** TASK DIRECTIONS **
In the rows below, how many lines contain the word "label"? Reply with the number alone.

(Entries for finding text and elements)
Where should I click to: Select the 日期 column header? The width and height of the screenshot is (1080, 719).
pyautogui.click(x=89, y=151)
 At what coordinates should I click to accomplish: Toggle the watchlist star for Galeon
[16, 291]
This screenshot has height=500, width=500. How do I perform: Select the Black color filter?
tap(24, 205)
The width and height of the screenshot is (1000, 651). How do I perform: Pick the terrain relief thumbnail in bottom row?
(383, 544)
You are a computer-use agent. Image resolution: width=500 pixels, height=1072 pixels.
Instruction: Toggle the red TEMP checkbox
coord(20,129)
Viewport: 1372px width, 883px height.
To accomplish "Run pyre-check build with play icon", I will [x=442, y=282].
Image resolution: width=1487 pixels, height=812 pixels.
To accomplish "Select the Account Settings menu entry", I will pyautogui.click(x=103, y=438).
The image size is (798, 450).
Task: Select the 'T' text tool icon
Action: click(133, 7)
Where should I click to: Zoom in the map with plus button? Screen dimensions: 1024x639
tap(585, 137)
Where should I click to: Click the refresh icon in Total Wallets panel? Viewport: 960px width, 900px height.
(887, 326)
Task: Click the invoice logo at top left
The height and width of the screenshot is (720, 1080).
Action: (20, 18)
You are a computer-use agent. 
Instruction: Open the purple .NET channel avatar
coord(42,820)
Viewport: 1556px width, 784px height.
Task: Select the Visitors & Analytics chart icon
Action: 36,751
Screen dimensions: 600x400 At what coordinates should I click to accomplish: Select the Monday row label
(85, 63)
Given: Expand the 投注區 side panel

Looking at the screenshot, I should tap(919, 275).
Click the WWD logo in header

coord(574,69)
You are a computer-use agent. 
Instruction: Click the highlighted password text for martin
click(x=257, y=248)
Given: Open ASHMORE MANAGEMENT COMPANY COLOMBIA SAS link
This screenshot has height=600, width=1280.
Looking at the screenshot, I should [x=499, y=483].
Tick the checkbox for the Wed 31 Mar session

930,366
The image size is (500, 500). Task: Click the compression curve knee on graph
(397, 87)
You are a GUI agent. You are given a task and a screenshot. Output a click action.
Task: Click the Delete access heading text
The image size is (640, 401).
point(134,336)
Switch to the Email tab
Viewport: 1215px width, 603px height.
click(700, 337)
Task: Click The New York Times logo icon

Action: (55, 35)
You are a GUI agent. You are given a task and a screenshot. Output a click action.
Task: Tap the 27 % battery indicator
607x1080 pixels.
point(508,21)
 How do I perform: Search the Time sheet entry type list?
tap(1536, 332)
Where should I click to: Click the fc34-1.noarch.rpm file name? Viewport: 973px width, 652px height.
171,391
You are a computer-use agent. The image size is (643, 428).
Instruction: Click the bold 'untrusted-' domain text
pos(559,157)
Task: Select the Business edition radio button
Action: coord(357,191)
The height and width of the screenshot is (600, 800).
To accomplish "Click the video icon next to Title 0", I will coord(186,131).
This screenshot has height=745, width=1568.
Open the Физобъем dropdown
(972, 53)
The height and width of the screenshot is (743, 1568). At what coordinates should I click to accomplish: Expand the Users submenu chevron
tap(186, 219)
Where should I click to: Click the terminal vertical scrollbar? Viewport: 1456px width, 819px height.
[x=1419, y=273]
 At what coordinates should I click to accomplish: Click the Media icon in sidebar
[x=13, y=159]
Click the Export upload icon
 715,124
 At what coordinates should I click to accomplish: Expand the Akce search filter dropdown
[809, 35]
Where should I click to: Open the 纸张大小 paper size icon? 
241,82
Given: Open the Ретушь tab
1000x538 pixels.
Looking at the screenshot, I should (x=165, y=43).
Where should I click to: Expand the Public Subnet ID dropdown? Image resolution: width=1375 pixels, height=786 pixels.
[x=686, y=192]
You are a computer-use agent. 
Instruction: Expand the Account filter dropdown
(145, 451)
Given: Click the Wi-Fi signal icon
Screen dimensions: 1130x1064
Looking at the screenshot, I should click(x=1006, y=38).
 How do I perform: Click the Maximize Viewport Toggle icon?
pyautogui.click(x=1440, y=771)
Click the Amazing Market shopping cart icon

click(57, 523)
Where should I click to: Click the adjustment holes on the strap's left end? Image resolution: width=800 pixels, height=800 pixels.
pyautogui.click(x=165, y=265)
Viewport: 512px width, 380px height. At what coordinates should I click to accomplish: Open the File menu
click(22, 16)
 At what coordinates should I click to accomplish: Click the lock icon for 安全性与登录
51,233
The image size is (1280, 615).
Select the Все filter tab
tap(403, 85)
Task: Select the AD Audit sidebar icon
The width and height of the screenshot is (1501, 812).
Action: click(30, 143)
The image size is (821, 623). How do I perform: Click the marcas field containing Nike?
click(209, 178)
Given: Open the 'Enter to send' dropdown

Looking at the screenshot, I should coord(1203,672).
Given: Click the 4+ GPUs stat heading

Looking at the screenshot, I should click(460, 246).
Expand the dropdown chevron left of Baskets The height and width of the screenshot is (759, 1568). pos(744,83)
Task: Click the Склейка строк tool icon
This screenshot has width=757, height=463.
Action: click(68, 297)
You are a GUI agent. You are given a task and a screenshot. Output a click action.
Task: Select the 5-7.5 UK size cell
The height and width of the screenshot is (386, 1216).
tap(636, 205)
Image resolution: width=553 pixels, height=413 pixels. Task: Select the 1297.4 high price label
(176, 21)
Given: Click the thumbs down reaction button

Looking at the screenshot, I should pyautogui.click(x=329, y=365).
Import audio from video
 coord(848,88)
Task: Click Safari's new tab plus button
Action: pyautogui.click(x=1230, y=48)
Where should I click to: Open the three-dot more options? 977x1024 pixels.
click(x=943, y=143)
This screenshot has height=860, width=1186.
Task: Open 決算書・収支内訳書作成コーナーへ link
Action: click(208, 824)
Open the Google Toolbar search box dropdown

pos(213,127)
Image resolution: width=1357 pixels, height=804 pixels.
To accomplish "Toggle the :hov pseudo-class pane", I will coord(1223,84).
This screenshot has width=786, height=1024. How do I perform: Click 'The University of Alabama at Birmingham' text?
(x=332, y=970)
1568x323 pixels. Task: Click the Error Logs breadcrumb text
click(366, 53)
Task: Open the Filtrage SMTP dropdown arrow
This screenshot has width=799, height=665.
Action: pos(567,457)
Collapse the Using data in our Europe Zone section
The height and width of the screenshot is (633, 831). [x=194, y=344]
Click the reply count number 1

** RESPONSE **
2